Neymar voltou a ter sequência no Santos, mas sua ida à Copa de 2026 depende também de banco e bastidores. – (Foto: Imagem Ilustrativa/A Crítica)Neymar tem lugar na Copa do Mundo de 2026 na visão de Roberto Rivellino, mas não necessariamente entre os titulares. Campeão mundial com a seleção brasileira em 1970, o ex-jogador afirmou que levaria o atacante do Santos para o torneio pela capacidade de decidir partidas, embora entenda que o cenário atual exige um papel mais controlado dentro do grupo. A avaliação surge na reta final antes da convocação oficial dos 26 nomes do Brasil para o Mundial.

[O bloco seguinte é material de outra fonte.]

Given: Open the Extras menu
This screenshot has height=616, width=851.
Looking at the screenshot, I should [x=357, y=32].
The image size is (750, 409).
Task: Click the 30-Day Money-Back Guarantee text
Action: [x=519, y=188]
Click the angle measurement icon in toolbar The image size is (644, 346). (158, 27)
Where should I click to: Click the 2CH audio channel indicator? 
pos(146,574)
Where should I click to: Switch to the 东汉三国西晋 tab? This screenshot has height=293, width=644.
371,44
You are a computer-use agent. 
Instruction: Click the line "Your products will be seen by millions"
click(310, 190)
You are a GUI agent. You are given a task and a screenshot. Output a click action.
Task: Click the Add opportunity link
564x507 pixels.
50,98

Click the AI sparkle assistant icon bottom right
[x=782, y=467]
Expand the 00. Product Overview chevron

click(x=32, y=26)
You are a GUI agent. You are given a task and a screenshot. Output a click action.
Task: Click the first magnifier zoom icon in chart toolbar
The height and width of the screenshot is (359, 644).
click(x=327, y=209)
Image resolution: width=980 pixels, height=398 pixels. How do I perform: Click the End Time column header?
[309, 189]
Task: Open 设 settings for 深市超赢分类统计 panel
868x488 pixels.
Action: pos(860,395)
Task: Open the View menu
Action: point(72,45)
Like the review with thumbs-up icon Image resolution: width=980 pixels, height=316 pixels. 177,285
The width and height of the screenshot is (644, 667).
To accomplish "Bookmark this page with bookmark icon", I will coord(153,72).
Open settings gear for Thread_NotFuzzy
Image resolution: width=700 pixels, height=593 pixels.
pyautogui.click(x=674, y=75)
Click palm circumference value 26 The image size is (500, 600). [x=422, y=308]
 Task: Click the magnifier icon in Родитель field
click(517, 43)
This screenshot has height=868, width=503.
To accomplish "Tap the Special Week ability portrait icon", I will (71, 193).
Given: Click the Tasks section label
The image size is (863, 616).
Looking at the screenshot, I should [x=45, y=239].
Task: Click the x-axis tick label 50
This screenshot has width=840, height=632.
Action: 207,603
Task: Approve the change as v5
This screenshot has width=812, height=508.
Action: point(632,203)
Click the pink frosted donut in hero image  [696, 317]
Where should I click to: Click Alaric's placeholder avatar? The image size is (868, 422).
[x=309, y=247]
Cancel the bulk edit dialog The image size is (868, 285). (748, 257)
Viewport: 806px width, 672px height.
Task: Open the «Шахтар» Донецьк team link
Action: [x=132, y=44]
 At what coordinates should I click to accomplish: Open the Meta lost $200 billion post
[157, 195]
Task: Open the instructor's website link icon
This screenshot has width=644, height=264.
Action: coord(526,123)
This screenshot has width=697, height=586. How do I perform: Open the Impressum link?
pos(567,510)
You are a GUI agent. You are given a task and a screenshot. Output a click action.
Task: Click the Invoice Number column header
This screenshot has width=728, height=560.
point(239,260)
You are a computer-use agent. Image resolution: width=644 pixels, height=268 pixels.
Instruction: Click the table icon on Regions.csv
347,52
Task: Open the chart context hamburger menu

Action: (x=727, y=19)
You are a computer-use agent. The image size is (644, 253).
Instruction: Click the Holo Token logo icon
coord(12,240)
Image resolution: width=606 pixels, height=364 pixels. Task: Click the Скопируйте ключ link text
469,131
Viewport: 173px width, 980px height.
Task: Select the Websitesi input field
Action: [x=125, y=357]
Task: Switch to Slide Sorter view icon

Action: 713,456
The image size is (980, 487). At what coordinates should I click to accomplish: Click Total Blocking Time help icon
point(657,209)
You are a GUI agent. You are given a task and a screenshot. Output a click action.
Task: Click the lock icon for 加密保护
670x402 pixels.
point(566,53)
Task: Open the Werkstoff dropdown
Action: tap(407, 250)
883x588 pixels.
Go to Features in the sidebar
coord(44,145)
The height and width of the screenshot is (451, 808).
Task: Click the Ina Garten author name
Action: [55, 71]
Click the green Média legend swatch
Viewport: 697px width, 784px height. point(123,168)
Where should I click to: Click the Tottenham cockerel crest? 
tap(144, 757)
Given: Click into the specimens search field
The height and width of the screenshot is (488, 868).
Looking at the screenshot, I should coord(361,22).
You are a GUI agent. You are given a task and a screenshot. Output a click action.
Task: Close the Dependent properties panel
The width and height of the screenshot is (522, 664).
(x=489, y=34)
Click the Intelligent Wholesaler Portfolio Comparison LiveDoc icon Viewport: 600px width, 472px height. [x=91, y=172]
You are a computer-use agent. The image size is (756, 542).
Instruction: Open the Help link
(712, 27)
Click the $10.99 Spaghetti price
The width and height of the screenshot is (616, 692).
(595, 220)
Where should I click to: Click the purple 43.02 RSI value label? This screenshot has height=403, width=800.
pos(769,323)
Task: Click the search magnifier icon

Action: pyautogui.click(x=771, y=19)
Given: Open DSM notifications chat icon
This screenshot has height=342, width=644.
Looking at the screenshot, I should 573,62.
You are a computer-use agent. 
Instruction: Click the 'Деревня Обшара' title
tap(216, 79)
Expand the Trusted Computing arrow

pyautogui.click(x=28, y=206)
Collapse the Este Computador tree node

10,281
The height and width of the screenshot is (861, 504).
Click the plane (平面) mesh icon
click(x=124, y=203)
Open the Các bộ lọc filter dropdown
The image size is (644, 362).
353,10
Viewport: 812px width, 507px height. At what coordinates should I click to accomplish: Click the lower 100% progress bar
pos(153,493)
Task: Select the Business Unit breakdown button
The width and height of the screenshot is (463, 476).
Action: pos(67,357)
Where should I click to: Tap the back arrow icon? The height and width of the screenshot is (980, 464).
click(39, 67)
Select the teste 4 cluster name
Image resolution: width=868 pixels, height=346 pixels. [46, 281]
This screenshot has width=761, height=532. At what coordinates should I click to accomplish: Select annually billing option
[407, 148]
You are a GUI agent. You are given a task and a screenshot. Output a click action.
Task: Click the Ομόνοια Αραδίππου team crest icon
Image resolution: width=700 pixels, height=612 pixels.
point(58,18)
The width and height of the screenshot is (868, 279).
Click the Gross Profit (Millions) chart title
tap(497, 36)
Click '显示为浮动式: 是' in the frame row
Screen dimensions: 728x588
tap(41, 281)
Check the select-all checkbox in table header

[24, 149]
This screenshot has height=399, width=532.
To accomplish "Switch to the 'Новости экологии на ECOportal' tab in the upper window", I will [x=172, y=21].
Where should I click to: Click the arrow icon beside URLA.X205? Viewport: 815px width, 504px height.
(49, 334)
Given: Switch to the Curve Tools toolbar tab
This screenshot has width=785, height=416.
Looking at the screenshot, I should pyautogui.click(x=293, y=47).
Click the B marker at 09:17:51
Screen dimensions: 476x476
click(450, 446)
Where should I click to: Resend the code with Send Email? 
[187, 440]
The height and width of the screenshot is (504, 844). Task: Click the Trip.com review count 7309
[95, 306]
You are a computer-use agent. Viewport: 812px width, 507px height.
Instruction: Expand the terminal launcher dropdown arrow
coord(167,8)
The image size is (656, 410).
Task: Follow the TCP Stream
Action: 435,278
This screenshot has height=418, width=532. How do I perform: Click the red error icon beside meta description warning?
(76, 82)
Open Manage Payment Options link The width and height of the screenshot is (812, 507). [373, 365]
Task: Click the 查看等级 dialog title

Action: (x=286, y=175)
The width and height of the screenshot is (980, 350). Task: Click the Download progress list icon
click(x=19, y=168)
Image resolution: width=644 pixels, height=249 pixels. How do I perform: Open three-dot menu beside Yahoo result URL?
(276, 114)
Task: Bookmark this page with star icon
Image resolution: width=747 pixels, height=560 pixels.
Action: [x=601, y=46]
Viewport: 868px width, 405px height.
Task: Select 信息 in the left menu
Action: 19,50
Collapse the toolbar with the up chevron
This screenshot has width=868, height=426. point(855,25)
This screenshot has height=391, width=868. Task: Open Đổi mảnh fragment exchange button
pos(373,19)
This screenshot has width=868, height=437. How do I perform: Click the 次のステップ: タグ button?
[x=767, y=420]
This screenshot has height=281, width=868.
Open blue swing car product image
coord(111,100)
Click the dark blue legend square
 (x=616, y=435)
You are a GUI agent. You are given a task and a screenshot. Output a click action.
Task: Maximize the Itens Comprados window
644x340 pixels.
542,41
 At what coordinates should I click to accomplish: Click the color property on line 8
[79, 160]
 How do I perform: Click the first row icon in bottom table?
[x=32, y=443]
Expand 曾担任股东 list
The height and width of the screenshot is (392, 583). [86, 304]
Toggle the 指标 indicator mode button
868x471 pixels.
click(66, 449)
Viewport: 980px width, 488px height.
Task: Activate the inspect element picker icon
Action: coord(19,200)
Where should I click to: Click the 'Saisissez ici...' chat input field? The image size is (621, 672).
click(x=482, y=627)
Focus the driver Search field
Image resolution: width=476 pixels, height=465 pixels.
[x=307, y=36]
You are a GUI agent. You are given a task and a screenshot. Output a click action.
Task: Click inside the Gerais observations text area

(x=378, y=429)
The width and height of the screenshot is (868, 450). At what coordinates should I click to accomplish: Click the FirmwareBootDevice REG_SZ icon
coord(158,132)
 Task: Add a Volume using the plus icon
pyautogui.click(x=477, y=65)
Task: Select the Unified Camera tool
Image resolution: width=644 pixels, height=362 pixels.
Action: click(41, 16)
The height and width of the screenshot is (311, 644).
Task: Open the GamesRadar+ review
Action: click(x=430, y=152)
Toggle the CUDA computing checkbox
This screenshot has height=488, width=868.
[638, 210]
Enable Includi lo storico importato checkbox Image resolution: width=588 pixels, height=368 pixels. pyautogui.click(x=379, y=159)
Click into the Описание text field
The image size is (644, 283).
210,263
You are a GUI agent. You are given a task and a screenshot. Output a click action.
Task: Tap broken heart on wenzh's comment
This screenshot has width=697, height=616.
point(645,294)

Ao comentar o assunto em evento em São Paulo, Rivellino deixou claro que ainda enxerga no camisa santista um diferencial raro no futebol brasileiro. “É um jogador que faz a diferença. Mas ele jogou já três Copas e não fez, quando estava bem. Hoje, há uma necessidade. Hoje nós temos bons jogadores, ótimos, mas não tem um Neymar. Igual ao Neymar não tem quase há 16 anos, foi o último que o Brasil criou”, disse. Na sequência, ele detalhou como trataria o tema se estivesse no comando da seleção: “É um jogador que eu, se fosse o Ancelotti, poderia levar, mas tem que ser muito aberto com ele. Falar: ‘Você não é o titular, vai jogar na hora que eu quiser, vai tentar resolver um problema nosso’. Deixaria bem claro. Se ele quiser ou não. Tem que saber se ele quer”.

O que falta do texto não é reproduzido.